La scelta della destinazione deve essere effettuata dal dipendente quando viene assunto. Ci sono diverse opzioni: il Tfr in azienda (Fondo tesoreria dell’Inps) o al Fondo di previdenza complementare.

Nel testo analizzeremo tutte le possibili scelte e quali sono le differenze.

Destinazione del Tfr: ecco come indicare la scelta

Al momento dell’assunzione, i lavoratori dipendenti devono indicare dove destinare il Tfr. La scelta si effettua sul modello Tfr2, fornito al dipendente dal datore di lavoro.

Attraverso la compilazione del suddetto modello, il lavoratore dipendente esprime la sua scelta se destinare il Trattamento di fine rapporto:

  • In azienda;
  • Al Fondo di previdenza complementare.
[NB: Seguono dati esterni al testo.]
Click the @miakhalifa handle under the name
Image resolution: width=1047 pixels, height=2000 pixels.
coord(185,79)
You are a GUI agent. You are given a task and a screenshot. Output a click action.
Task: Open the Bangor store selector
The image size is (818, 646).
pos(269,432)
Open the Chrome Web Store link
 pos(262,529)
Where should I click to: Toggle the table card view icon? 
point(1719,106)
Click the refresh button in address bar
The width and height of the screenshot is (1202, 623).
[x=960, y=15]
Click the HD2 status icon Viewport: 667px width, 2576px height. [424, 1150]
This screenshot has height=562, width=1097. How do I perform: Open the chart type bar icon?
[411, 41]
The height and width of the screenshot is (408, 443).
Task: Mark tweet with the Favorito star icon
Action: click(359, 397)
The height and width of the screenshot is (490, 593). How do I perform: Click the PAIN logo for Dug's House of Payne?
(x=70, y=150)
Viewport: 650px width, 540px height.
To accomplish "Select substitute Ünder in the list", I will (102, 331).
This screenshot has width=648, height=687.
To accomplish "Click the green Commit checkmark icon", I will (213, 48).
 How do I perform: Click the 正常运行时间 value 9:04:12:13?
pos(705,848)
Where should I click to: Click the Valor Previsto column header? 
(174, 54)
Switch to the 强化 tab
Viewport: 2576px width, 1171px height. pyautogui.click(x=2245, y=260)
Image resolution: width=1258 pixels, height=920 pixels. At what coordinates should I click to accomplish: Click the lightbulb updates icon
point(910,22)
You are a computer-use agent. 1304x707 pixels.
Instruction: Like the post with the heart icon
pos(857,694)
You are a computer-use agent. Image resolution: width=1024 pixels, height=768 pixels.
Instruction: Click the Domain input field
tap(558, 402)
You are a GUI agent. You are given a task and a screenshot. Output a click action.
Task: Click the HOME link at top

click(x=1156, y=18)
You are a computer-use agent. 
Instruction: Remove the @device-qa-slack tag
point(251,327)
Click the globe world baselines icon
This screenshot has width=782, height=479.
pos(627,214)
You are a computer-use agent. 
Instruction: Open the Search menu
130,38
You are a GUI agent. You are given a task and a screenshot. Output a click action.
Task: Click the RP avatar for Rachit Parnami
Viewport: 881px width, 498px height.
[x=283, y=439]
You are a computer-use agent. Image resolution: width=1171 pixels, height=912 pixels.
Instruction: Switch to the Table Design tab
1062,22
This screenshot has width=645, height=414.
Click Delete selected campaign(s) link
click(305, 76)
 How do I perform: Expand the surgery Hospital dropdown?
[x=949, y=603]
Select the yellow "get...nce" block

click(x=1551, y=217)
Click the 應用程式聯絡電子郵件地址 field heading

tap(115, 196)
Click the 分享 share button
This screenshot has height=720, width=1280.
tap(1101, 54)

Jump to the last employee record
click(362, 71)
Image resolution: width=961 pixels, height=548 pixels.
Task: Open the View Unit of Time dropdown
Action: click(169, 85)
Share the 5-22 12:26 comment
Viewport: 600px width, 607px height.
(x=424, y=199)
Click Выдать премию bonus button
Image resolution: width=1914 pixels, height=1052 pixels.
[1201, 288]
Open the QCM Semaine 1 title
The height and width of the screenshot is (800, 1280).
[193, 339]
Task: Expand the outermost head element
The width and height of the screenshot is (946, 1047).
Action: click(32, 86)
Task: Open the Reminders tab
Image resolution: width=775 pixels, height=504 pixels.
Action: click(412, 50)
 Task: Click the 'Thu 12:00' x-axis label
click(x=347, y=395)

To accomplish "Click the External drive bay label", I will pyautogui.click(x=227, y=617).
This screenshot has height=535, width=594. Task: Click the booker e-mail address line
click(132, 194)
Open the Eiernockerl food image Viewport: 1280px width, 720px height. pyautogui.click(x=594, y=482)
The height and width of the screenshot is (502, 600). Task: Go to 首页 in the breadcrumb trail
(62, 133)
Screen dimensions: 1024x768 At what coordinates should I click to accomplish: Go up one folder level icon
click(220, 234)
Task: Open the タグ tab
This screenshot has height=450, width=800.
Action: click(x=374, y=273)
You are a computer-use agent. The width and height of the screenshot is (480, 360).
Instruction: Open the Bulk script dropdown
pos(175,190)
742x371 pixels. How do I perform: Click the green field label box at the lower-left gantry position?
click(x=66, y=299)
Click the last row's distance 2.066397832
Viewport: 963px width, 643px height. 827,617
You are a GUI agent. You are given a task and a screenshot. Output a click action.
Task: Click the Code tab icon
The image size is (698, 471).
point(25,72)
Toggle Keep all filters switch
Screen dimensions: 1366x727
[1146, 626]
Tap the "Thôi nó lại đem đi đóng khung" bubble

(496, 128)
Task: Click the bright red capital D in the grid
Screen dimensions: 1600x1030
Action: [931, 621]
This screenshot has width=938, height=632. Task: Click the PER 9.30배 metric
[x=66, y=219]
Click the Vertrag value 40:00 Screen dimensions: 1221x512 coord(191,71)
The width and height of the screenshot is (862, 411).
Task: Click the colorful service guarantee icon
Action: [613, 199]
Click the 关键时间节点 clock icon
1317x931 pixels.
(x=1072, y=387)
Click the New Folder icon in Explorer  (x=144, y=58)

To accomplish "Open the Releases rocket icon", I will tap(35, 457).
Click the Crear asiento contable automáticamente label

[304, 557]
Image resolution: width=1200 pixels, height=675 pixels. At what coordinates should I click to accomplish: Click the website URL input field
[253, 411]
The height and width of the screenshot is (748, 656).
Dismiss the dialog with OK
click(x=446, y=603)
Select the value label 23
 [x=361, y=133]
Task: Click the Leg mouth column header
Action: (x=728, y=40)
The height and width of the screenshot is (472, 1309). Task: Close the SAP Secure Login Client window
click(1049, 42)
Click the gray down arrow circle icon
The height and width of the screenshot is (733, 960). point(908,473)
Nel secondo caso, ovvero qualora scelga di destinarlo ad un fondo pensione complementare, il lavoratore è tenuto ad indicare anche i seguenti dati:

  • Il nome del fondo;
  • La data di adesione.

Si deve allegare, inoltre, la copia del modello compilato di adesione.

Tfr in azienda

Per i lavoratori dipendenti che scelgono di mantenere il Tfr in azienda, l’importo viene gestito in due modi diversi, a seconda della dimensione dell’azienda.

Quelle con fino a 49 dipendenti assunti, la gestione del Trattamento di fine rapporto è competenza del datore di lavoro. Invece, per le realtà più grandi, con almeno 50 dipendenti assunti, il datore di lavoro deve versare la “buona uscita” al Fondo tesoreria dell’Inps.

In questa seconda circostanza, il versamento non è dovuto solo per i seguenti dipendenti:

  • A domicilio;
  • Domestici;
  • Con rapporto di lavoro a tempo determinato della durata inferiore a 3 mesi;
  • Stagionali del settore agro-alimentare, per i quali il termine del rapporto di lavoro non è prestabilito;
  • Impiegati, quadri e dirigenti del settore agricolo, assicurati presso Enpaia.

Oltre a queste categorie di lavoratori dipendenti sopra indicati, il Tfr non deve essere versato al Fondo tesoreria dell’Inps per quelli per i quali i Contratti collettivi di lavoro prevedono l’accantonamento delle quote presso soggetti terzi.

Fondo di previdenza complementare

Se il dipendente opta per il fondo pensione, l’azienda è tenuta a versare il Tfr a decorrere dal mese successivo a quello della consegna del modello dove ha effettuato la scelta.

Ricordiamo che, oltre al Trattamento di fine rapporto, possono essere versati anche i contributi a carico del dipendente e del datore di lavoro.
Le somme versare al fondo di previdenza complementare vengono investite in base al profilo di rischio scelto.

Quali sono le differenze

Bisogna sapere che ci sono alcune differenze tra la scelta di destinare il Tfr al fondo tesoreria o ad un fondo completare. La prima differenza riguarda la rivalutazione. Nel primo caso, viene rivalutato in quota fissa dell’1,5%% più il 75% dell’indice Istat, nel secondo caso, in base al profilo di rischio.

Una seconda differenza riguarda l’accessibilità alle somme accantonate. Nel primo caso, il Tfr viene liquidato alla cessazione del rapporto di lavoro (eccezione per i casi di anticipo). Nel secondo caso, le somme saranno disponibili solo alla pensione.

Una terza differenza riguarda il trattamento fiscale. Nel primo caso, il Tfr è soggetto a tassazione separata. Nel secondo caso, le somme subiscono una ritenuta a titolo d’imposta del 15%.